*Work to be completed*: Extract every row below, copying each line verbatim.

*Data on locating visible targets*:
----

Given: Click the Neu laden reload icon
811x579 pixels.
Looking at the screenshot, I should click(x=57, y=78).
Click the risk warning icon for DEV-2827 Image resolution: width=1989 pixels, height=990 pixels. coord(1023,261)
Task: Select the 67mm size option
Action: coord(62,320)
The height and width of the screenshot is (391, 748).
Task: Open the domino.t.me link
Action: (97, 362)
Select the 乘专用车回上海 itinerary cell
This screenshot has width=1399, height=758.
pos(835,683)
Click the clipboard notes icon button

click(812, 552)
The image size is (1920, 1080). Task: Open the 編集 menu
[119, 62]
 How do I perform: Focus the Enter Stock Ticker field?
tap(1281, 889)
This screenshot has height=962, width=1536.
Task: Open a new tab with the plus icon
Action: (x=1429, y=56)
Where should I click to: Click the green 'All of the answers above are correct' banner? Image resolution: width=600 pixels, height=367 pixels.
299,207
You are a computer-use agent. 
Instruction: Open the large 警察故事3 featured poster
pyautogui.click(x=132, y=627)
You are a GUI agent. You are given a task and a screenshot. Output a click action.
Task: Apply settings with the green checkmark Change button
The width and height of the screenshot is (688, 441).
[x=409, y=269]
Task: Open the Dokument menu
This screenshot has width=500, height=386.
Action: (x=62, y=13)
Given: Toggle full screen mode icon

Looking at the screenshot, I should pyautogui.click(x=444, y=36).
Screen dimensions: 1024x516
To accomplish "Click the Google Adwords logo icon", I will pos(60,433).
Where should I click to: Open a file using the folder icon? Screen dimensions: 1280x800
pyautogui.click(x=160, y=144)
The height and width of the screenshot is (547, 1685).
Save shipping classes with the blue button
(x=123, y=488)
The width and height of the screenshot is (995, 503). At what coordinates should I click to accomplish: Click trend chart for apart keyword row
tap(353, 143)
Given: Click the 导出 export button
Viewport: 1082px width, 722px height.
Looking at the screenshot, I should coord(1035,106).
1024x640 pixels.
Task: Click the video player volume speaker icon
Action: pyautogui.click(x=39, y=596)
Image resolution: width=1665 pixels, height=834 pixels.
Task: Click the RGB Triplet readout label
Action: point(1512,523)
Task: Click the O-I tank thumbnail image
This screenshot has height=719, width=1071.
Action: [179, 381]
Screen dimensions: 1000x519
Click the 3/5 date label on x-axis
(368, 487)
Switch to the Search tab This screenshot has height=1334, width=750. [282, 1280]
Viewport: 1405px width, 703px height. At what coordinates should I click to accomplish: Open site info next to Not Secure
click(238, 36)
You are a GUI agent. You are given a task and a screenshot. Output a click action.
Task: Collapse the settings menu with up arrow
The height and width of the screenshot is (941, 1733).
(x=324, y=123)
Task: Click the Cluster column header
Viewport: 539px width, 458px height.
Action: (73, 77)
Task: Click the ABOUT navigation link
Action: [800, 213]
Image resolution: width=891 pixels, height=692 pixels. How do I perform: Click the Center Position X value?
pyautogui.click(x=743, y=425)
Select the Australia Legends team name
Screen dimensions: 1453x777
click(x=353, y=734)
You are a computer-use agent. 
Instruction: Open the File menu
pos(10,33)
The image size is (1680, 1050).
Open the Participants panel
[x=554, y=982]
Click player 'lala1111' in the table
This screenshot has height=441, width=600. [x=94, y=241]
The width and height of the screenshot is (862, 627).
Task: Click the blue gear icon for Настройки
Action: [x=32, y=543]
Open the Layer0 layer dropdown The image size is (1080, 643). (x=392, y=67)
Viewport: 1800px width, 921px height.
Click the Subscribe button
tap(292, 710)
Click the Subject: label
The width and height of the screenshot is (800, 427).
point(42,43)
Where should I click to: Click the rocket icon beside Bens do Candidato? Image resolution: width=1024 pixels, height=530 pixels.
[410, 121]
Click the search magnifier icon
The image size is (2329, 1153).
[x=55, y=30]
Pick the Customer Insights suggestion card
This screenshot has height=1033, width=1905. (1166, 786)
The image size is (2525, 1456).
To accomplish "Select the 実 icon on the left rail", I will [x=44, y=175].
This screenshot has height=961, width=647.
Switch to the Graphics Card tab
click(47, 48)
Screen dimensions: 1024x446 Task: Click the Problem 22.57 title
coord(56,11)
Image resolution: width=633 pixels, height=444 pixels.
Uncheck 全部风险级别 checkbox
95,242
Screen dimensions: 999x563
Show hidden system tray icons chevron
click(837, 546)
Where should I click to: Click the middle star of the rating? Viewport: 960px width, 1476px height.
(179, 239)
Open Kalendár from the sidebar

----

*Result of this exercise*:
Given: Click the Neu laden reload icon
811x579 pixels.
Looking at the screenshot, I should click(x=57, y=78).
Click the risk warning icon for DEV-2827 Image resolution: width=1989 pixels, height=990 pixels. coord(1023,261)
Task: Select the 67mm size option
Action: coord(62,320)
The height and width of the screenshot is (391, 748).
Task: Open the domino.t.me link
Action: (97, 362)
Select the 乘专用车回上海 itinerary cell
This screenshot has width=1399, height=758.
pos(835,683)
Click the clipboard notes icon button

click(812, 552)
The image size is (1920, 1080). Task: Open the 編集 menu
[119, 62]
 How do I perform: Focus the Enter Stock Ticker field?
tap(1281, 889)
This screenshot has height=962, width=1536.
Task: Open a new tab with the plus icon
Action: (x=1429, y=56)
Where should I click to: Click the green 'All of the answers above are correct' banner? Image resolution: width=600 pixels, height=367 pixels.
299,207
You are a computer-use agent. 
Instruction: Open the large 警察故事3 featured poster
pyautogui.click(x=132, y=627)
You are a GUI agent. You are given a task and a screenshot. Output a click action.
Task: Apply settings with the green checkmark Change button
The width and height of the screenshot is (688, 441).
[x=409, y=269]
Task: Open the Dokument menu
This screenshot has width=500, height=386.
Action: (x=62, y=13)
Given: Toggle full screen mode icon

Looking at the screenshot, I should pyautogui.click(x=444, y=36).
Screen dimensions: 1024x516
To accomplish "Click the Google Adwords logo icon", I will pos(60,433).
Where should I click to: Open a file using the folder icon? Screen dimensions: 1280x800
pyautogui.click(x=160, y=144)
The height and width of the screenshot is (547, 1685).
Save shipping classes with the blue button
(x=123, y=488)
The width and height of the screenshot is (995, 503). At what coordinates should I click to accomplish: Click trend chart for apart keyword row
tap(353, 143)
Given: Click the 导出 export button
Viewport: 1082px width, 722px height.
Looking at the screenshot, I should coord(1035,106).
1024x640 pixels.
Task: Click the video player volume speaker icon
Action: pyautogui.click(x=39, y=596)
Image resolution: width=1665 pixels, height=834 pixels.
Task: Click the RGB Triplet readout label
Action: point(1512,523)
Task: Click the O-I tank thumbnail image
This screenshot has height=719, width=1071.
Action: [179, 381]
Screen dimensions: 1000x519
Click the 3/5 date label on x-axis
(368, 487)
Switch to the Search tab This screenshot has height=1334, width=750. [282, 1280]
Viewport: 1405px width, 703px height. At what coordinates should I click to accomplish: Open site info next to Not Secure
click(238, 36)
You are a GUI agent. You are given a task and a screenshot. Output a click action.
Task: Collapse the settings menu with up arrow
The height and width of the screenshot is (941, 1733).
(x=324, y=123)
Task: Click the Cluster column header
Viewport: 539px width, 458px height.
Action: (73, 77)
Task: Click the ABOUT navigation link
Action: [800, 213]
Image resolution: width=891 pixels, height=692 pixels. How do I perform: Click the Center Position X value?
pyautogui.click(x=743, y=425)
Select the Australia Legends team name
Screen dimensions: 1453x777
click(x=353, y=734)
You are a computer-use agent. 
Instruction: Open the File menu
pos(10,33)
The image size is (1680, 1050).
Open the Participants panel
[x=554, y=982]
Click player 'lala1111' in the table
This screenshot has height=441, width=600. [x=94, y=241]
The width and height of the screenshot is (862, 627).
Task: Click the blue gear icon for Настройки
Action: [x=32, y=543]
Open the Layer0 layer dropdown The image size is (1080, 643). (x=392, y=67)
Viewport: 1800px width, 921px height.
Click the Subscribe button
tap(292, 710)
Click the Subject: label
The width and height of the screenshot is (800, 427).
point(42,43)
Where should I click to: Click the rocket icon beside Bens do Candidato? Image resolution: width=1024 pixels, height=530 pixels.
[410, 121]
Click the search magnifier icon
The image size is (2329, 1153).
[x=55, y=30]
Pick the Customer Insights suggestion card
This screenshot has height=1033, width=1905. (1166, 786)
The image size is (2525, 1456).
To accomplish "Select the 実 icon on the left rail", I will [x=44, y=175].
This screenshot has height=961, width=647.
Switch to the Graphics Card tab
click(47, 48)
Screen dimensions: 1024x446 Task: Click the Problem 22.57 title
coord(56,11)
Image resolution: width=633 pixels, height=444 pixels.
Uncheck 全部风险级别 checkbox
95,242
Screen dimensions: 999x563
Show hidden system tray icons chevron
click(837, 546)
Where should I click to: Click the middle star of the rating? Viewport: 960px width, 1476px height.
(179, 239)
Open Kalendár from the sidebar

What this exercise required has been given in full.